## Try it
Go through the material and set down every line without alteration.

┏━━

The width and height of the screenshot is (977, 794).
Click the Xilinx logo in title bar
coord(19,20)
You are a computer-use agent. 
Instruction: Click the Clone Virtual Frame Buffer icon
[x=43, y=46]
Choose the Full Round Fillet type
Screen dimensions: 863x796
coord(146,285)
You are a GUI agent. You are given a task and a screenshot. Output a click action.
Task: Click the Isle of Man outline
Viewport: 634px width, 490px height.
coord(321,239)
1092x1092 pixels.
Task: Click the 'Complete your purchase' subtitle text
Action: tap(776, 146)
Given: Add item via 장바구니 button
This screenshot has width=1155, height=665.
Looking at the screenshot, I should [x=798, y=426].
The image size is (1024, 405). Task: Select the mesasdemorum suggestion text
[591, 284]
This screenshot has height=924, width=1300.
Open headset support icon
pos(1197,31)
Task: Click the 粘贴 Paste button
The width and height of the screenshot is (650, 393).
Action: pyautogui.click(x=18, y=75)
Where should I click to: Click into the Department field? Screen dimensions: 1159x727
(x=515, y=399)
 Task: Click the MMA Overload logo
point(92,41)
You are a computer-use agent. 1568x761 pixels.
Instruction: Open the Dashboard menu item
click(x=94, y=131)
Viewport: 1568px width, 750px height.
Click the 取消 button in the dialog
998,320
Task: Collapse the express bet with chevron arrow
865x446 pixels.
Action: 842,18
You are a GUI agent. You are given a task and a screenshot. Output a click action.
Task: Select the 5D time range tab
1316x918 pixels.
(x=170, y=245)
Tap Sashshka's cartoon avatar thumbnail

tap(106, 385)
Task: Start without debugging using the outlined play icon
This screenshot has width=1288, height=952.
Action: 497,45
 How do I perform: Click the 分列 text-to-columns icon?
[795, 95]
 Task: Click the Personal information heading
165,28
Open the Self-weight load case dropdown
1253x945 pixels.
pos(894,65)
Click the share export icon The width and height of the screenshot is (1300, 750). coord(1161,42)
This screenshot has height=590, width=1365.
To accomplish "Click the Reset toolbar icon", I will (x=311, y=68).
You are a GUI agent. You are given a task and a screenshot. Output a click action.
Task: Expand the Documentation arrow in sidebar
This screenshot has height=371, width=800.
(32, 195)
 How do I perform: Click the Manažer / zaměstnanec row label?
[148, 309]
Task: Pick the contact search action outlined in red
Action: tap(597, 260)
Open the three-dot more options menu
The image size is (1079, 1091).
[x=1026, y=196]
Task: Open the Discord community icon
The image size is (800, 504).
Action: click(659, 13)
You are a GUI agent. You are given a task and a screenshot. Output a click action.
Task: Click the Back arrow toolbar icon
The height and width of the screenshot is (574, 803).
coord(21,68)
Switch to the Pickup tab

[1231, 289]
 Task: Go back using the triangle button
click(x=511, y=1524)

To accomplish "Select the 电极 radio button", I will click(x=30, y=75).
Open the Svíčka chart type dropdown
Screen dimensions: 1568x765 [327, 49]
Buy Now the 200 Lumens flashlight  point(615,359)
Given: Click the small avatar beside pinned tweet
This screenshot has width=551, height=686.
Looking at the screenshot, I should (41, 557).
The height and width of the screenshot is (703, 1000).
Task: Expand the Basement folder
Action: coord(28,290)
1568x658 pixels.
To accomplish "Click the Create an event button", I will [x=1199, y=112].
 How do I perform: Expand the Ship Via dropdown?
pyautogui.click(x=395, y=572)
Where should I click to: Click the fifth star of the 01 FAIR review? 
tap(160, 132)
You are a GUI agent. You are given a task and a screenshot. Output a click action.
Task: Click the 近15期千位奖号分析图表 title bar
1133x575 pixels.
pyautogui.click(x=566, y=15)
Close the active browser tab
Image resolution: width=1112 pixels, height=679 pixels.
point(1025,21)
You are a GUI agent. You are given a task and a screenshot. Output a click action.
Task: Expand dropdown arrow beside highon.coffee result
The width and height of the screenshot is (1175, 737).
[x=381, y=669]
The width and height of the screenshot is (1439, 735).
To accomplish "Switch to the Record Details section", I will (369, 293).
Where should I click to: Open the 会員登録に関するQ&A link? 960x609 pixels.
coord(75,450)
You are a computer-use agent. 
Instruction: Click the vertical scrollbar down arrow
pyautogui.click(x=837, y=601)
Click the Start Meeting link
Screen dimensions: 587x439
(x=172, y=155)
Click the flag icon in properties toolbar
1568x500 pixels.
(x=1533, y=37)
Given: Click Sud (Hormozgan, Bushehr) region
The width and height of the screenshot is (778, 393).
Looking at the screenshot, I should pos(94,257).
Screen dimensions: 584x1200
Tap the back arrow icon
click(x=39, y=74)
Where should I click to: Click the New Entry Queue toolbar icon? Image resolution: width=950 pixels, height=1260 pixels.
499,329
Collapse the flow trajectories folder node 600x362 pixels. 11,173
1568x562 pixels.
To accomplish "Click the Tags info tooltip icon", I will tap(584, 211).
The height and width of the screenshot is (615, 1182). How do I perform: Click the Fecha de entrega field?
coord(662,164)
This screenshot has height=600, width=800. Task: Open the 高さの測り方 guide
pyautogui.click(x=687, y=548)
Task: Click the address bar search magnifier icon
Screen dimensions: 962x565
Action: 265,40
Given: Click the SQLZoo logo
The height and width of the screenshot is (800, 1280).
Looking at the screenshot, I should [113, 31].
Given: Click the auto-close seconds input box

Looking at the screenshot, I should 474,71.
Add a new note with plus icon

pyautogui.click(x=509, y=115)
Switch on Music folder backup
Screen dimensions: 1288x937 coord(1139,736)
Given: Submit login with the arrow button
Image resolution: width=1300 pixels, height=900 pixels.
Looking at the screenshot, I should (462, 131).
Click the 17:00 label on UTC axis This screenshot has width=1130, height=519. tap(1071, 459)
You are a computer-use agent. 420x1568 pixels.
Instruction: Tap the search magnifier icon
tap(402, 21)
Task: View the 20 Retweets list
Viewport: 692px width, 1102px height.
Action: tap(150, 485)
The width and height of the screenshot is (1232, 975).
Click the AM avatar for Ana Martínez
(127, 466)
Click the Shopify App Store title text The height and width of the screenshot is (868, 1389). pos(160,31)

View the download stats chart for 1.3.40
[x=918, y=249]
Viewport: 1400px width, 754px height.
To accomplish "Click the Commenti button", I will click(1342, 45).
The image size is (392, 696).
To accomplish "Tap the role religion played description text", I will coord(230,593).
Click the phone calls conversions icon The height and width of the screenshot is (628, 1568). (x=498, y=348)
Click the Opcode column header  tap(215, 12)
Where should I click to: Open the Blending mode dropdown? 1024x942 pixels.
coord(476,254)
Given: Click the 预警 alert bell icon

┗━━

## Answer box
The width and height of the screenshot is (977, 794).
Click the Xilinx logo in title bar
coord(19,20)
You are a computer-use agent. 
Instruction: Click the Clone Virtual Frame Buffer icon
[x=43, y=46]
Choose the Full Round Fillet type
Screen dimensions: 863x796
coord(146,285)
You are a GUI agent. You are given a task and a screenshot. Output a click action.
Task: Click the Isle of Man outline
Viewport: 634px width, 490px height.
coord(321,239)
1092x1092 pixels.
Task: Click the 'Complete your purchase' subtitle text
Action: tap(776, 146)
Given: Add item via 장바구니 button
This screenshot has width=1155, height=665.
Looking at the screenshot, I should [x=798, y=426].
The image size is (1024, 405). Task: Select the mesasdemorum suggestion text
[591, 284]
This screenshot has height=924, width=1300.
Open headset support icon
pos(1197,31)
Task: Click the 粘贴 Paste button
The width and height of the screenshot is (650, 393).
Action: pyautogui.click(x=18, y=75)
Where should I click to: Click into the Department field? Screen dimensions: 1159x727
(x=515, y=399)
 Task: Click the MMA Overload logo
point(92,41)
You are a computer-use agent. 1568x761 pixels.
Instruction: Open the Dashboard menu item
click(x=94, y=131)
Viewport: 1568px width, 750px height.
Click the 取消 button in the dialog
998,320
Task: Collapse the express bet with chevron arrow
865x446 pixels.
Action: 842,18
You are a GUI agent. You are given a task and a screenshot. Output a click action.
Task: Select the 5D time range tab
1316x918 pixels.
(x=170, y=245)
Tap Sashshka's cartoon avatar thumbnail

tap(106, 385)
Task: Start without debugging using the outlined play icon
This screenshot has width=1288, height=952.
Action: 497,45
 How do I perform: Click the 分列 text-to-columns icon?
[795, 95]
 Task: Click the Personal information heading
165,28
Open the Self-weight load case dropdown
1253x945 pixels.
pos(894,65)
Click the share export icon The width and height of the screenshot is (1300, 750). coord(1161,42)
This screenshot has height=590, width=1365.
To accomplish "Click the Reset toolbar icon", I will (x=311, y=68).
You are a GUI agent. You are given a task and a screenshot. Output a click action.
Task: Expand the Documentation arrow in sidebar
This screenshot has height=371, width=800.
(32, 195)
 How do I perform: Click the Manažer / zaměstnanec row label?
[148, 309]
Task: Pick the contact search action outlined in red
Action: tap(597, 260)
Open the three-dot more options menu
The image size is (1079, 1091).
[x=1026, y=196]
Task: Open the Discord community icon
The image size is (800, 504).
Action: click(659, 13)
You are a GUI agent. You are given a task and a screenshot. Output a click action.
Task: Click the Back arrow toolbar icon
The height and width of the screenshot is (574, 803).
coord(21,68)
Switch to the Pickup tab

[1231, 289]
 Task: Go back using the triangle button
click(x=511, y=1524)

To accomplish "Select the 电极 radio button", I will click(x=30, y=75).
Open the Svíčka chart type dropdown
Screen dimensions: 1568x765 [327, 49]
Buy Now the 200 Lumens flashlight  point(615,359)
Given: Click the small avatar beside pinned tweet
This screenshot has width=551, height=686.
Looking at the screenshot, I should (41, 557).
The height and width of the screenshot is (703, 1000).
Task: Expand the Basement folder
Action: coord(28,290)
1568x658 pixels.
To accomplish "Click the Create an event button", I will [x=1199, y=112].
 How do I perform: Expand the Ship Via dropdown?
pyautogui.click(x=395, y=572)
Where should I click to: Click the fifth star of the 01 FAIR review? 
tap(160, 132)
You are a GUI agent. You are given a task and a screenshot. Output a click action.
Task: Click the 近15期千位奖号分析图表 title bar
1133x575 pixels.
pyautogui.click(x=566, y=15)
Close the active browser tab
Image resolution: width=1112 pixels, height=679 pixels.
point(1025,21)
You are a GUI agent. You are given a task and a screenshot. Output a click action.
Task: Expand dropdown arrow beside highon.coffee result
The width and height of the screenshot is (1175, 737).
[x=381, y=669]
The width and height of the screenshot is (1439, 735).
To accomplish "Switch to the Record Details section", I will (369, 293).
Where should I click to: Open the 会員登録に関するQ&A link? 960x609 pixels.
coord(75,450)
You are a computer-use agent. 
Instruction: Click the vertical scrollbar down arrow
pyautogui.click(x=837, y=601)
Click the Start Meeting link
Screen dimensions: 587x439
(x=172, y=155)
Click the flag icon in properties toolbar
1568x500 pixels.
(x=1533, y=37)
Given: Click Sud (Hormozgan, Bushehr) region
The width and height of the screenshot is (778, 393).
Looking at the screenshot, I should pos(94,257).
Screen dimensions: 584x1200
Tap the back arrow icon
click(x=39, y=74)
Where should I click to: Click the New Entry Queue toolbar icon? Image resolution: width=950 pixels, height=1260 pixels.
499,329
Collapse the flow trajectories folder node 600x362 pixels. 11,173
1568x562 pixels.
To accomplish "Click the Tags info tooltip icon", I will tap(584, 211).
The height and width of the screenshot is (615, 1182). How do I perform: Click the Fecha de entrega field?
coord(662,164)
This screenshot has height=600, width=800. Task: Open the 高さの測り方 guide
pyautogui.click(x=687, y=548)
Task: Click the address bar search magnifier icon
Screen dimensions: 962x565
Action: 265,40
Given: Click the SQLZoo logo
The height and width of the screenshot is (800, 1280).
Looking at the screenshot, I should [113, 31].
Given: Click the auto-close seconds input box

Looking at the screenshot, I should 474,71.
Add a new note with plus icon

pyautogui.click(x=509, y=115)
Switch on Music folder backup
Screen dimensions: 1288x937 coord(1139,736)
Given: Submit login with the arrow button
Image resolution: width=1300 pixels, height=900 pixels.
Looking at the screenshot, I should (462, 131).
Click the 17:00 label on UTC axis This screenshot has width=1130, height=519. tap(1071, 459)
You are a computer-use agent. 420x1568 pixels.
Instruction: Tap the search magnifier icon
tap(402, 21)
Task: View the 20 Retweets list
Viewport: 692px width, 1102px height.
Action: tap(150, 485)
The width and height of the screenshot is (1232, 975).
Click the AM avatar for Ana Martínez
(127, 466)
Click the Shopify App Store title text The height and width of the screenshot is (868, 1389). pos(160,31)

View the download stats chart for 1.3.40
[x=918, y=249]
Viewport: 1400px width, 754px height.
To accomplish "Click the Commenti button", I will click(1342, 45).
The image size is (392, 696).
To accomplish "Tap the role religion played description text", I will coord(230,593).
Click the phone calls conversions icon The height and width of the screenshot is (628, 1568). (x=498, y=348)
Click the Opcode column header  tap(215, 12)
Where should I click to: Open the Blending mode dropdown? 1024x942 pixels.
coord(476,254)
Given: Click the 预警 alert bell icon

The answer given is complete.